Pew Research study revealed one in 10 Americans, or roughly 31 million people, have used a dating site or app and the number of people who dated someone they met online grew to 66 percent.

IBM Security identified that 26 of the 41 dating apps they analyzed on the Android mobile platform had either medium or high severity vulnerabilities. The analysis was done based on apps available in the Google Play app store in October 2014.

The vulnerabilities make it possible for a hacker to gather valuable personal information about a user.

IBM tips for Digital Dating Safety

Some of the vulnerable apps could be reprogrammed by hackers to send an alert that asks users to click for an update or to retrieve a message that, in reality, is just a ploy to download malware onto their device.

IBM found 73 percent of the 41 popular dating apps analyzed have access to current and past GPS location information. Hackers can capture a user’s current and past GPS location information to find out where a user lives, works, or spends most of their time.

48 percent of the 41 popular dating apps analyzed have access to a user’s billing information saved on their device.

All the vulnerabilities can allow a hacker to gain access to a phone’s camera or microphone even if the user is not logged into the app.
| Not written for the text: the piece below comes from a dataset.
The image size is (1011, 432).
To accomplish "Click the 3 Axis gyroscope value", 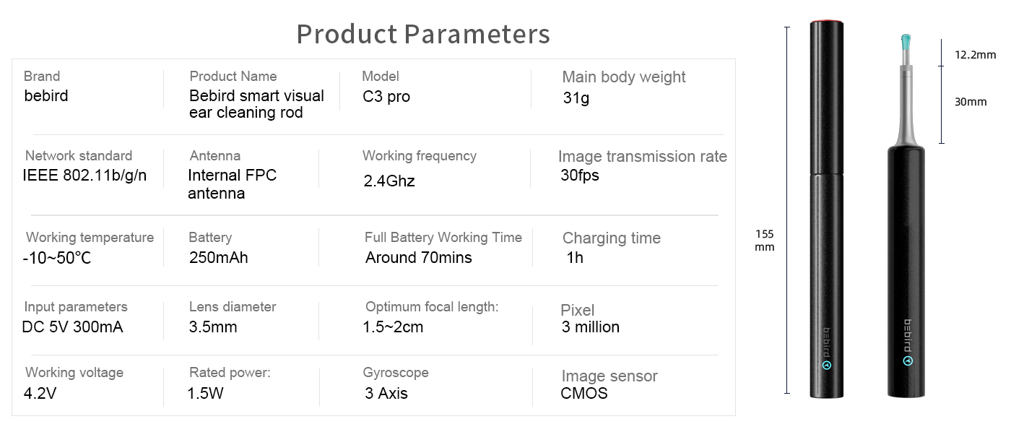I will click(x=386, y=394).
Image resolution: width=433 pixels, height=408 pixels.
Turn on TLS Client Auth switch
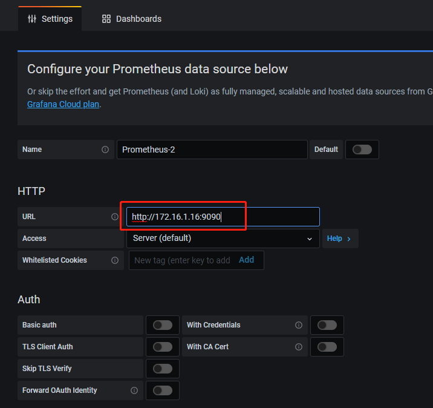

This means an attacker can spy and eavesdrop on users or tap into confidential business meetings.

The IBM study said a hacker can change content and images on the dating profile, impersonate the user and communicate with other app users, or leak personal information externally to affect the reputation of a user’s identity.

Hackers could intercept cookies from the app via a Wi-Fi connection or rogue access point, and then tap into other device features such as the camera, GPS, and microphone that the app has permission to access, said IBM.